> Votre tâche
Écrivez la suite de la tribune sur la guerre pour l'hégémonie géopolitique mondiale, juste après sa dernière phrase.

== Texte source ==

Guerre pour l’hégémonie géopolitique mondiale (Une tribune de Musene Santini Be-Lasayon)
Un patriote, véritablement souverain, indépendant et averti, qui tient vraiment à promouvoir, à défendre et à protéger son pays des invasions des puissances hégémoniques, ne se remet jamais entre les mains de l’une de ces dernières. S’il fait le contraire, c’est que son problème est plutôt lié aux idéologies et non à l’hégémonisme.
Guerre d’intérêts
D’ailleurs, la guerre, qui se déroule depuis le 24 février 2022 par l’Ukraine interposée, entre les grandes puissances mondiales, respectivement représentées par la Fédération de Russie de Vladimir Poutine et les États-Unis d’Amérique de Joe Biden, semble ne pas être forcément idéologique. Elle n’oppose nullement la gauche marxiste-léniniste, socialiste, communiste et révolutionnaire à la droite libérale, capitaliste, conservatrice et réactionnaire. Comme c’était le cas durant la longue guerre froide de 1945 à 1991. En effet, si l’Occident de Joe Biden demeure fondamentalement libéral, capitaliste et démocratique, la Russie de Vladimir Poutine paraît avoir essentiellement rompu avec le marxisme-léninisme, le socialisme et le communisme de l’ère soviétique.

===
== Liste des lignes ==

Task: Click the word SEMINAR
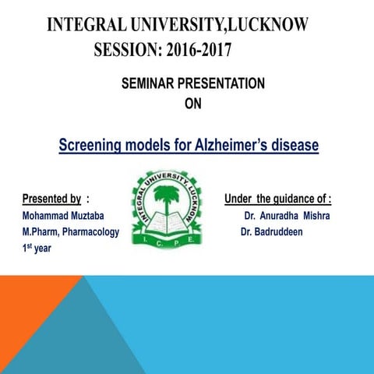click(151, 83)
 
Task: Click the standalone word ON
click(192, 104)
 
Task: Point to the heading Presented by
click(51, 198)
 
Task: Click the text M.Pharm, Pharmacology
click(70, 231)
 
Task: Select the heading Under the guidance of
click(277, 198)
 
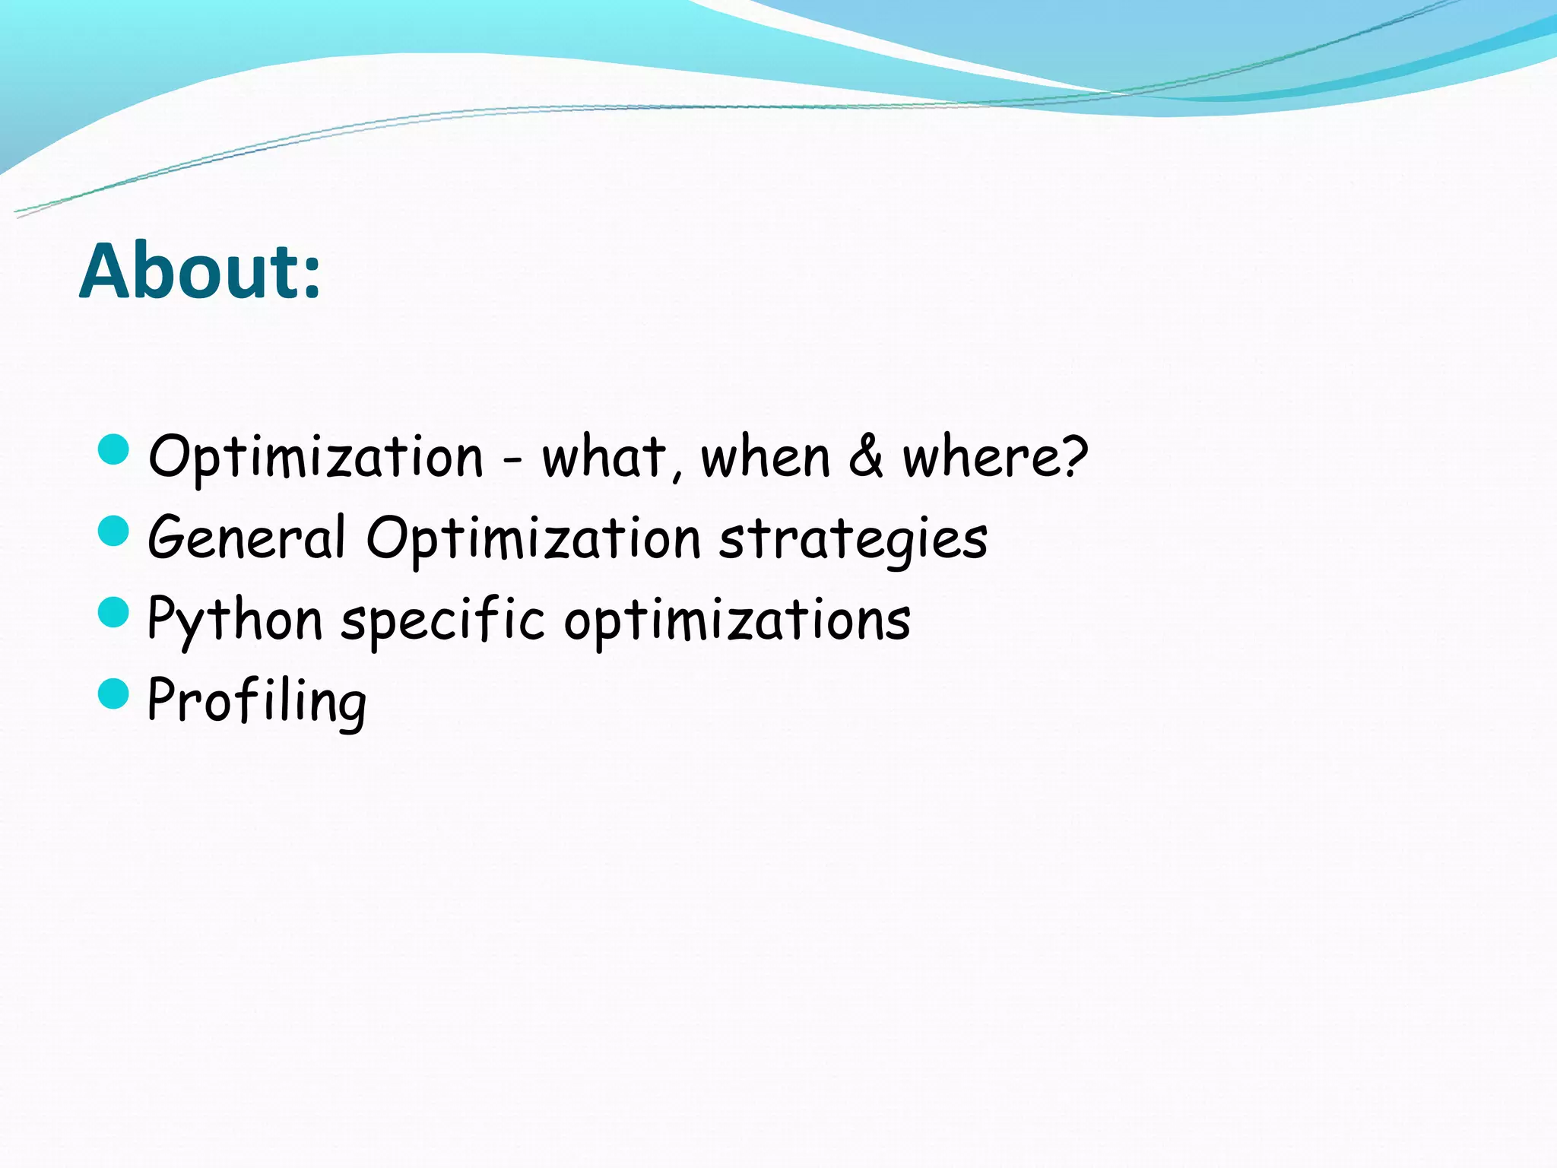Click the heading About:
[200, 271]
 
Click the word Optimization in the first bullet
[316, 458]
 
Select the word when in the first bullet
[765, 458]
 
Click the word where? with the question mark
[994, 458]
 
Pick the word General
[246, 537]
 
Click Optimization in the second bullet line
[533, 538]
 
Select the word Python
[235, 620]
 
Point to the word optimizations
[737, 620]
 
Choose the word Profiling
[257, 701]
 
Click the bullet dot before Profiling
[114, 694]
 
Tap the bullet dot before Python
[114, 612]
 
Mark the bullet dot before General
[114, 531]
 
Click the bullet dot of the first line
[114, 449]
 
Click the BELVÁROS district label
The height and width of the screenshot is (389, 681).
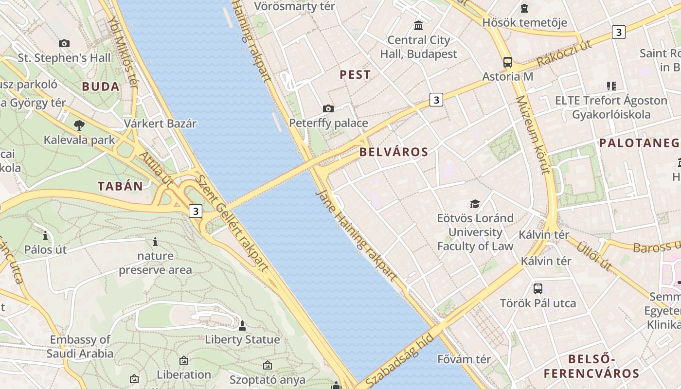pos(394,152)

===

> Réponse
Ainsi, l’écrasante majorité des experts en matière idéologique considère la guerre en Ukraine comme l’expression des ambitions illimitées de son instigateur, Vladimir Poutine, l’irrésistible aspirant à l’hégémonie géopolitique mondiale, et de l’orgueil également démesuré des Occidentaux qui croient détenir, indéfiniment, l’hégémonie géopolitique sur le monde entier. Il s’agit, en réalité et en définitive, d’une guerre pour l’hégémonie géopolitique mondiale fondée sur les intérêts particuliers de chaque camp.
Toutes les idéologies sont hégémoniques
En effet, chaque idéologie croit qu’elle est la meilleure de toutes les idéologies. Les véritables libéraux croient toujours que le libéralisme est supérieur au socialisme et au communisme. Les véritables marxistes croient toujours que le socialisme ou le communisme est supérieur au libéralisme. Autrement dit, toutes les idéologies sont hégémoniques.
Un patriote, véritablement souverain, indépendant et avisé, qui tient réellement à la promotion, à la défense et à la protection de son pays des invasions des puissances hégémoniques, ne peut jamais s’offrir, sentimentalement, à un hégémonisme naissant. Dont il ne connaît et ne maîtrise ni les tenants, ni les aboutissants. C’est le cas, par exemple, de l’hégémonisme que Vladimir Poutine, l’inamovible président de la Fédération de Russie depuis 23 ans, cherche à incarner après la désintégration de sa nostalgique URSS et la tombée en désuétude de son idéologie totalitaro-communiste.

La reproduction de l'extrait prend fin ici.